— TASK PROMPT —
Starting at the line containing "Given: Click the" and ending with the last line of the records, recast those lines as a numbered list, omitting blank lines and the pictures.

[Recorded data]
************

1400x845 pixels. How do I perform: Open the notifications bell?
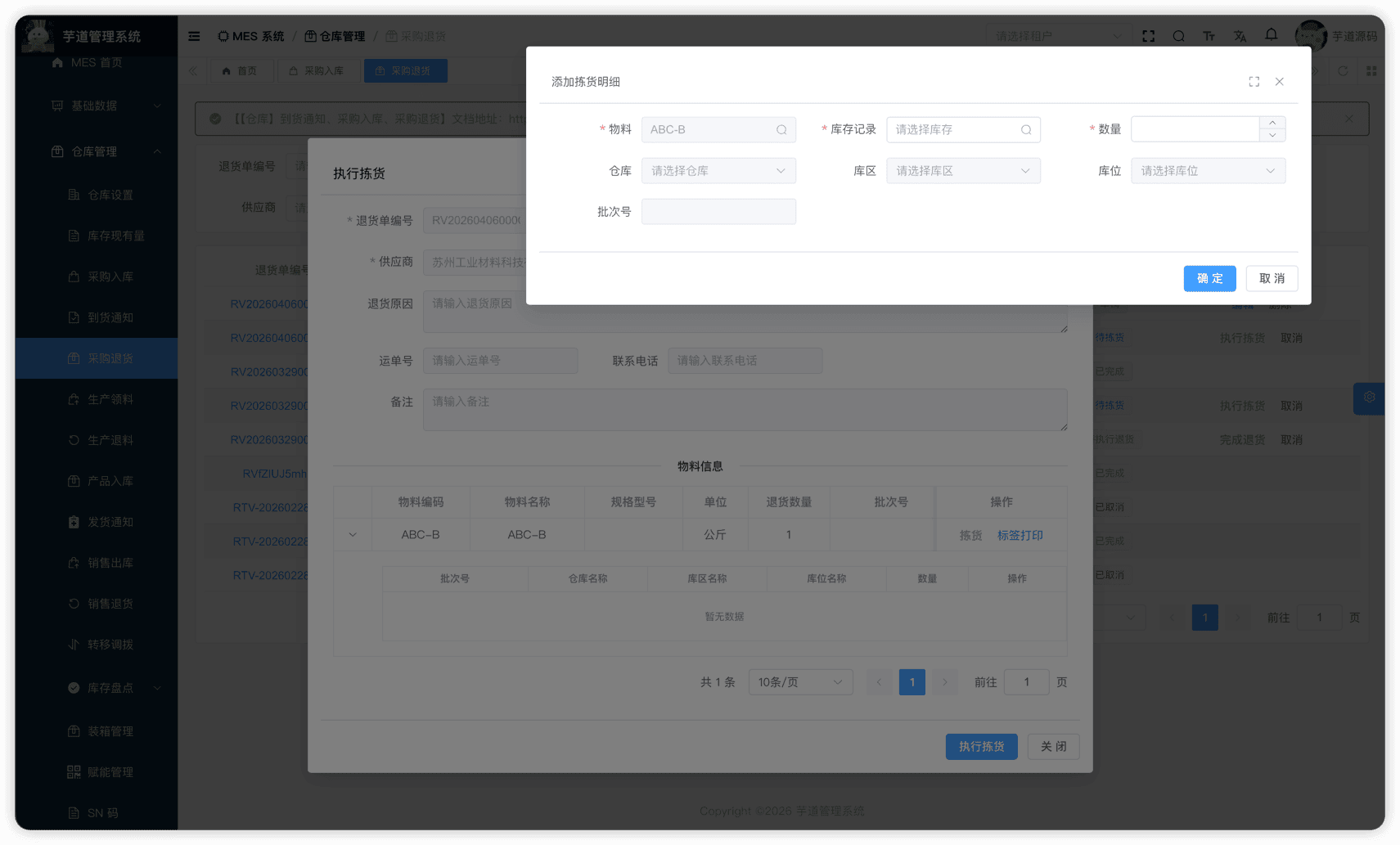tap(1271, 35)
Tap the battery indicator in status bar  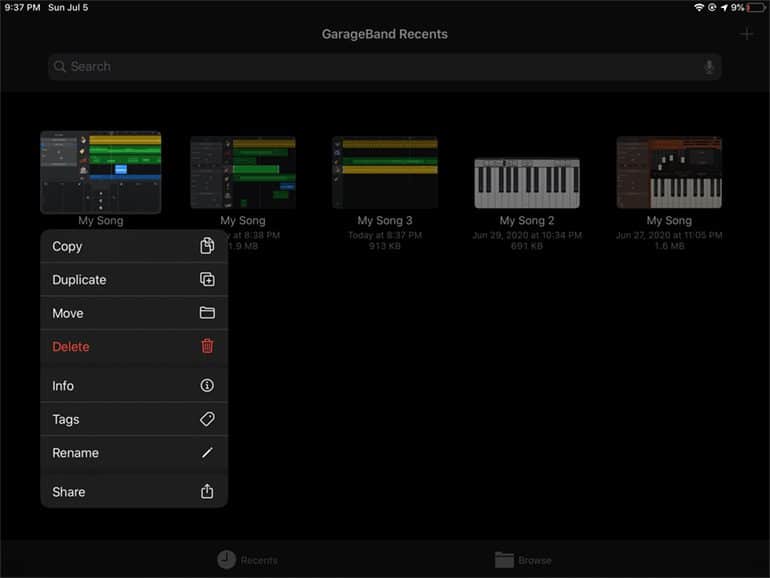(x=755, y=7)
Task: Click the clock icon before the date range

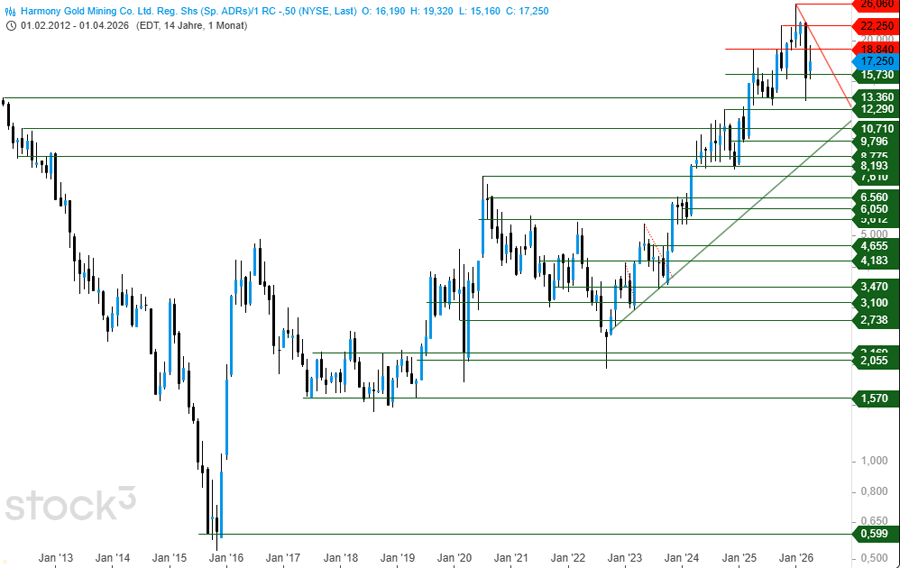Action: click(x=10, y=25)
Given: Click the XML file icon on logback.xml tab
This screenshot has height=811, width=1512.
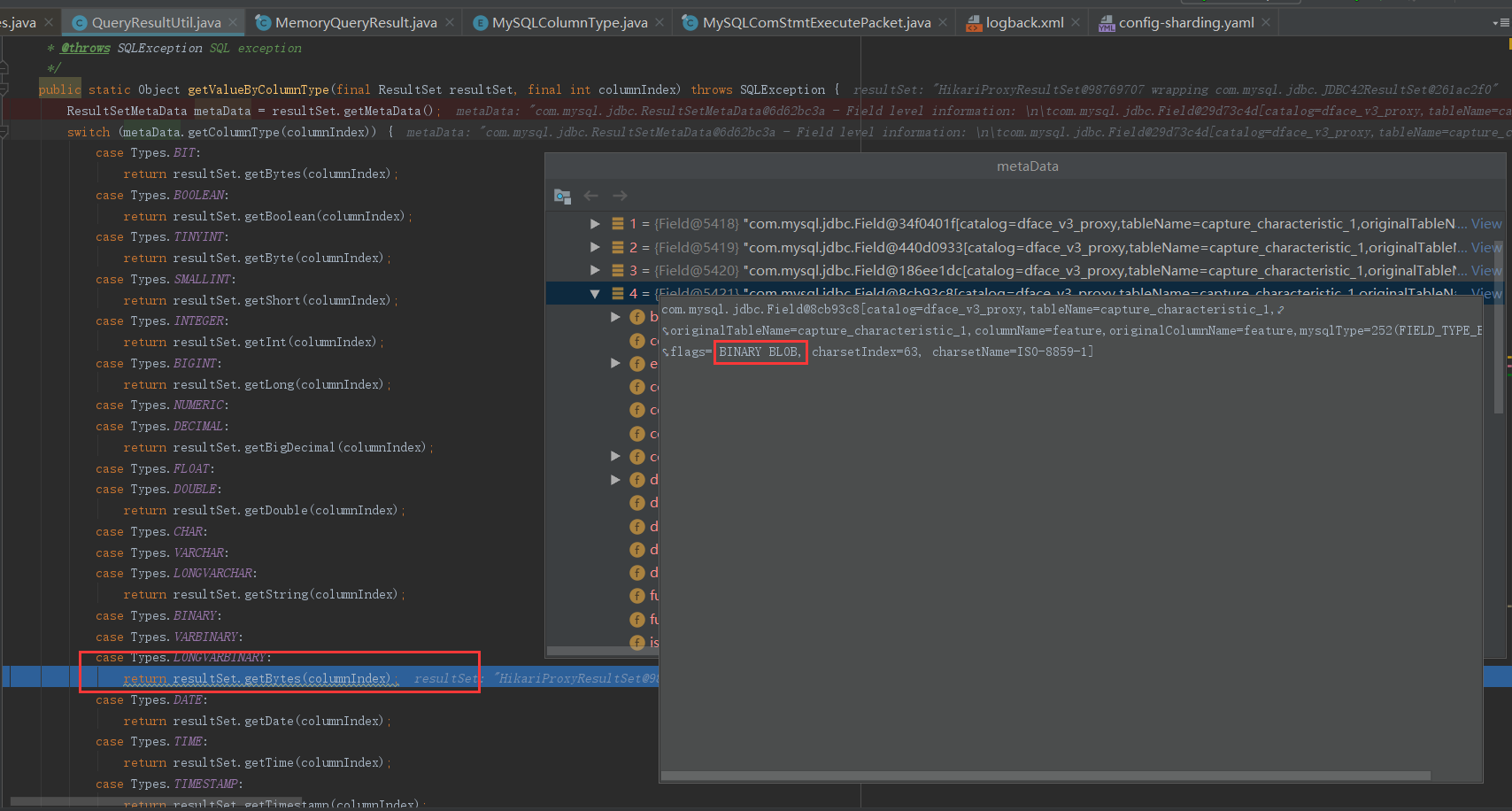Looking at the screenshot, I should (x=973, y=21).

************

— TASK ANSWER —
1. Given: Click the XML file icon on logback.xml tab
2. This screenshot has height=811, width=1512.
3. Looking at the screenshot, I should (x=973, y=21).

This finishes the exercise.